Match your content type to the intent. A blog post works for informational queries; a product/pricing page works for transactional ones.

Tip

Look at the current top 10 results for a keyword. If they're all blog posts, Google expects informational content. If they're product pages, it expects transactional content. Match the format.

How to find keywords

Start with these methods:

  1. Seed keywords — List the main topics your business covers. These are your starting points.
  2. Google Autocomplete — Start typing your seed keyword in Google and note the suggestions.
  3. "People Also Ask" — The PAA box in search results shows related questions people are searching.
  4. Competitor analysis — Check what keywords your competitors rank for using tools like DataForSEO, Ahrefs, or SEMrush.
  5. Google Search Console — See what queries already bring impressions to your site (hidden gems you're not ranking well for yet).
  6. Customer questions — What do your customers ask in support tickets, sales calls, and reviews?

Long-tail keywords: your secret weapon

Long-tail keywords are longer, more specific phrases with lower search volume but higher conversion rates. Examples:

  • "SEO" (short-tail: 100K+ searches, impossible to rank) → "SEO audit tool for small business" (long-tail: 500 searches, very achievable)
  • "CTA" → "how to design a CTA button that converts"
  • "web performance" → "why is my Next.js site loading slowly"

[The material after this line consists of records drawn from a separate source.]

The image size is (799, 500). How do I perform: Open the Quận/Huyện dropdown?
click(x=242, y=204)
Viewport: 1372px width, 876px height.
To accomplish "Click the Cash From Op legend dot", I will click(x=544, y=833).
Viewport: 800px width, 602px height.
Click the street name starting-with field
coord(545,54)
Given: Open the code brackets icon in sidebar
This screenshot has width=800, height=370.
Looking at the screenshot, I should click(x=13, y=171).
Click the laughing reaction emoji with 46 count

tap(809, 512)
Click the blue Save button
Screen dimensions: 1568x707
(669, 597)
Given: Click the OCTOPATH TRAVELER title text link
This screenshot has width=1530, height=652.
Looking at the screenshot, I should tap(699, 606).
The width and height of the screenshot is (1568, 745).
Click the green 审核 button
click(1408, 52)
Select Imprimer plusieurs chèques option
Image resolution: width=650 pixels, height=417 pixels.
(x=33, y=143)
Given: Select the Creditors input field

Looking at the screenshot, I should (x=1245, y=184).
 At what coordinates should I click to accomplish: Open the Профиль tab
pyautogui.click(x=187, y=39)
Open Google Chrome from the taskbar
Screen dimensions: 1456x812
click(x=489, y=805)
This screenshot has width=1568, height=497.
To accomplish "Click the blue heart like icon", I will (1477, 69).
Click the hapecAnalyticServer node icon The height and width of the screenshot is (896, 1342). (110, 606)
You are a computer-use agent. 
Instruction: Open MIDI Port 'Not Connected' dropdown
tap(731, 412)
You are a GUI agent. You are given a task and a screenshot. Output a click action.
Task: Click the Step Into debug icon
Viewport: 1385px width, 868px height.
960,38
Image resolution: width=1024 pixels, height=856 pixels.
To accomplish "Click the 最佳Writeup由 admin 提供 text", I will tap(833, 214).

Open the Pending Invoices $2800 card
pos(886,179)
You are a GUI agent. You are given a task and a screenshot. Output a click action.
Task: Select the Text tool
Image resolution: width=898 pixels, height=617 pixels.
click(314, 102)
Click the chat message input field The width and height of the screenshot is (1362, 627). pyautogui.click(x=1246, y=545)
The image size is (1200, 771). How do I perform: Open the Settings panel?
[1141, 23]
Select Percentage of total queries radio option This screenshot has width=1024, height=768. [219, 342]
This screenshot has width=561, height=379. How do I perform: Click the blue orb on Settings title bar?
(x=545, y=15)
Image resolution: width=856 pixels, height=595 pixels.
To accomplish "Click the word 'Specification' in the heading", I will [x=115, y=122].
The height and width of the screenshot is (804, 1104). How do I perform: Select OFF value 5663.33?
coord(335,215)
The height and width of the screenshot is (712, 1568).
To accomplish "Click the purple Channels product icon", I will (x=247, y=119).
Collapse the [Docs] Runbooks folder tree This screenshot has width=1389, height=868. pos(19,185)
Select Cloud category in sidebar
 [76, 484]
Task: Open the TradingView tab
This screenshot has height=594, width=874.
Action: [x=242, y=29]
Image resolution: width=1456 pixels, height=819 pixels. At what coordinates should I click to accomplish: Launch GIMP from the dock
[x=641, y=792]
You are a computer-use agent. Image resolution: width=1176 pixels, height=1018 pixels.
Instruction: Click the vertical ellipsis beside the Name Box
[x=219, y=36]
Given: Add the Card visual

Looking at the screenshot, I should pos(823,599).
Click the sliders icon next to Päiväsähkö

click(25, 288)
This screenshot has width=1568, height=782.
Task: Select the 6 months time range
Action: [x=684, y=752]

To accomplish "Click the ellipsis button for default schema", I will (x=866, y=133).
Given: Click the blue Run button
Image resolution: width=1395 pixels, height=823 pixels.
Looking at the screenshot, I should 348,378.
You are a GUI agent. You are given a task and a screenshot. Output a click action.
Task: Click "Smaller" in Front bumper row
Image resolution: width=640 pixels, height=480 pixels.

Long-tail keywords typically have: lower competition, clearer intent, and higher conversion rates. They're especially valuable for newer sites that can't compete on broad terms yet.

Evaluating and prioritizing keywords

For each keyword, evaluate:

  • Search volume — How many people search for it monthly? Higher isn't always better.
  • Keyword difficulty — How hard is it to rank? Consider your domain's current authority.
  • Business relevance — Does this keyword attract your ideal customer?
  • CPC value — Keywords with high advertising costs indicate high commercial value.
  • Current position — Are you already ranking on page 2-3? Those are quick wins worth optimizing.

The best keywords sit at the intersection of: decent volume + manageable difficulty + strong business relevance.